Requirement = Reproduce the line that holds "RobertPeirce (239, 685)" together with all the lines after it up to the end of the entries.

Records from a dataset
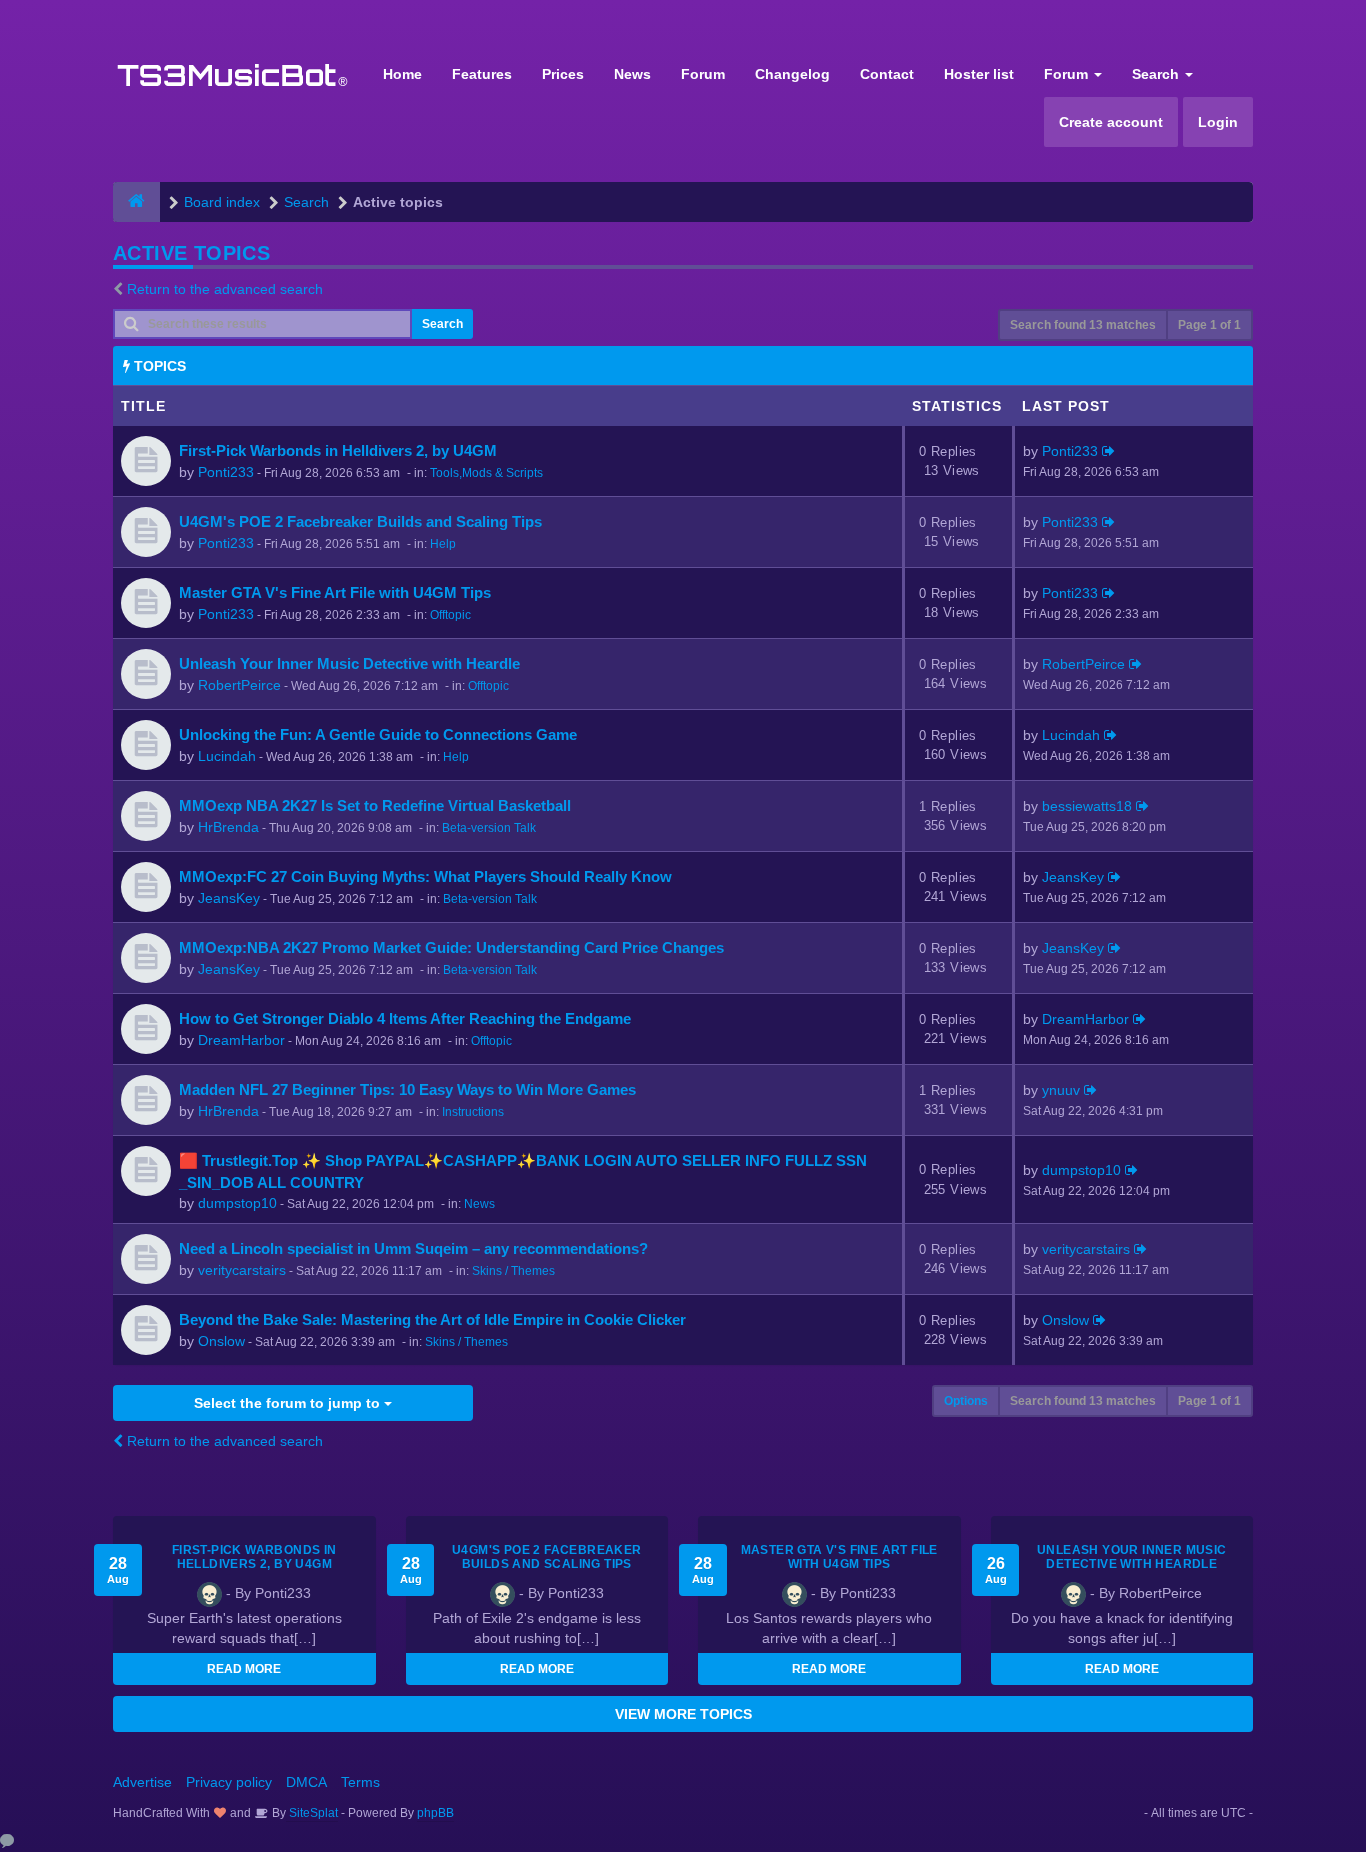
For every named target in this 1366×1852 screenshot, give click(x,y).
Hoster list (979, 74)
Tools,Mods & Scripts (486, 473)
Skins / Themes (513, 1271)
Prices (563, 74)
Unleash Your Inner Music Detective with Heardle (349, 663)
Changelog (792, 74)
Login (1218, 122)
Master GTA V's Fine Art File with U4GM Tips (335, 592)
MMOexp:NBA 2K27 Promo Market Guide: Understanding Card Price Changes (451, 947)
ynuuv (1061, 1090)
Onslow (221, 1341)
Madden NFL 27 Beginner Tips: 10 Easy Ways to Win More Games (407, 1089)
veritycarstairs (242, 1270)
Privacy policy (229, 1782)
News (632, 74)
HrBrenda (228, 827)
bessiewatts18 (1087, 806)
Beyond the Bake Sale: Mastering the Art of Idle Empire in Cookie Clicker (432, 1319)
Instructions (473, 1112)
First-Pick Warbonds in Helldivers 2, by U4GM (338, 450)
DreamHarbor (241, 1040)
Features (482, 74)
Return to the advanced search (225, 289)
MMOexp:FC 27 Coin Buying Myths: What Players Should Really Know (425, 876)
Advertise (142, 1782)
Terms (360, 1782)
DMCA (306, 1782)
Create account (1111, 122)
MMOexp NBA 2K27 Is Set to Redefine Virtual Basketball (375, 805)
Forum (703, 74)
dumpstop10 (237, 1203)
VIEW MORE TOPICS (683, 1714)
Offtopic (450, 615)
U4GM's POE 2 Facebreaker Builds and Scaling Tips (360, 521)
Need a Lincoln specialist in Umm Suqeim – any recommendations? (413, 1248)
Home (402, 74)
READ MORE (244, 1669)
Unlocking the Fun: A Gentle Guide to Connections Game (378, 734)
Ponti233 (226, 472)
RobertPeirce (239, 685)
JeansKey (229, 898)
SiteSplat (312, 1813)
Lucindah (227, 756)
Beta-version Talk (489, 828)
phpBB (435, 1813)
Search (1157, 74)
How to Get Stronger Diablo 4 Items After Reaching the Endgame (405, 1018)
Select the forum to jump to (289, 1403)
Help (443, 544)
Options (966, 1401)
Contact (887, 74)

Solution to this exercise =
RobertPeirce (239, 685)
JeansKey (229, 898)
SiteSplat (312, 1813)
Lucindah (227, 756)
Beta-version Talk (489, 828)
phpBB (435, 1813)
Search (1157, 74)
How to Get Stronger Diablo 4 Items After Reaching the Endgame (405, 1018)
Select the forum to jump to (289, 1403)
Help (443, 544)
Options (966, 1401)
Contact (887, 74)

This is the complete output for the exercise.